## Start

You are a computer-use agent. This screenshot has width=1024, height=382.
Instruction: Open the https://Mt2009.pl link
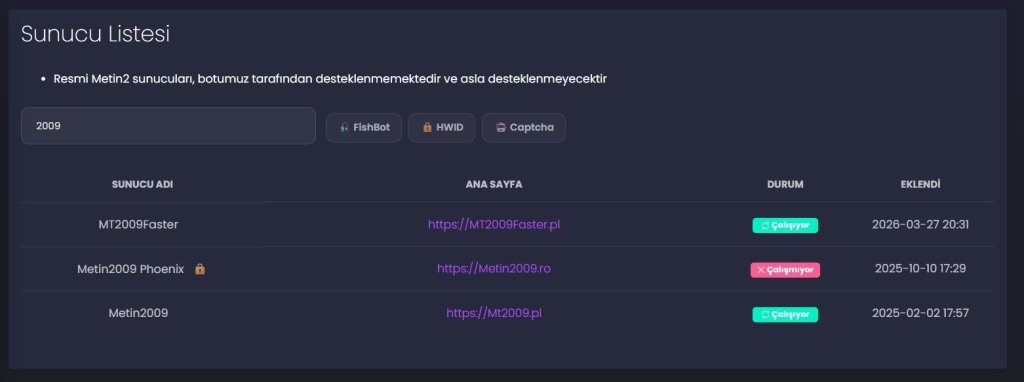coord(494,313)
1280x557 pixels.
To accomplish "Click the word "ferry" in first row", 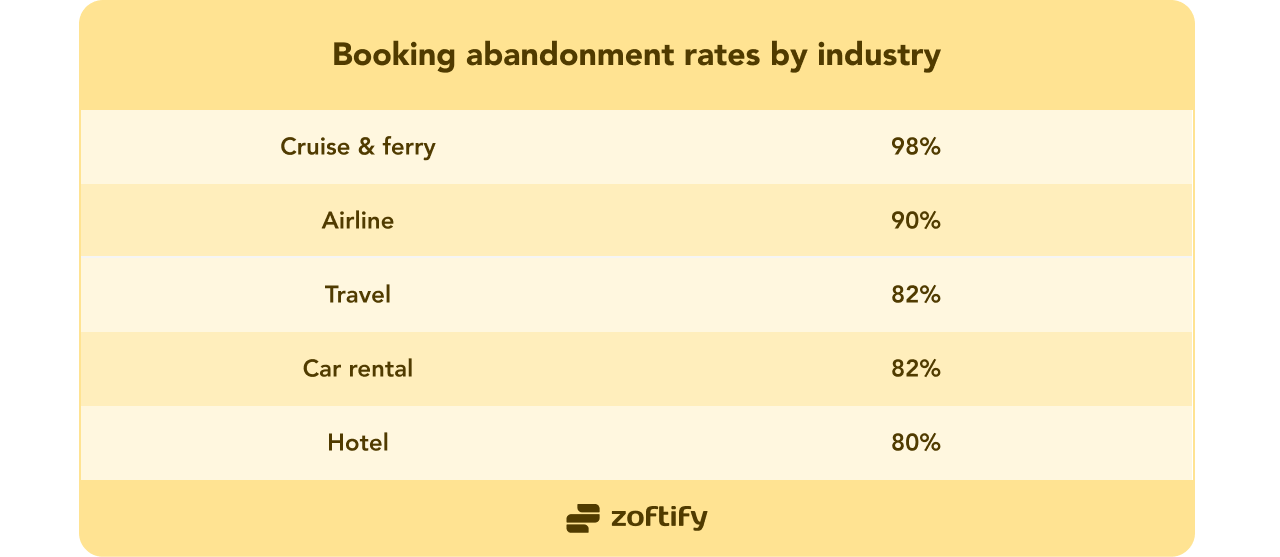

## End

_STATED TASK_
Copy the lines of the data above word for word, leaving out the pictures.

_ANSWER TO THIS EXERCISE_
You are a computer-use agent. This screenshot has width=1024, height=382.
Instruction: Open the https://Mt2009.pl link
coord(494,313)
1280x557 pixels.
To accomplish "Click the word "ferry" in first row", 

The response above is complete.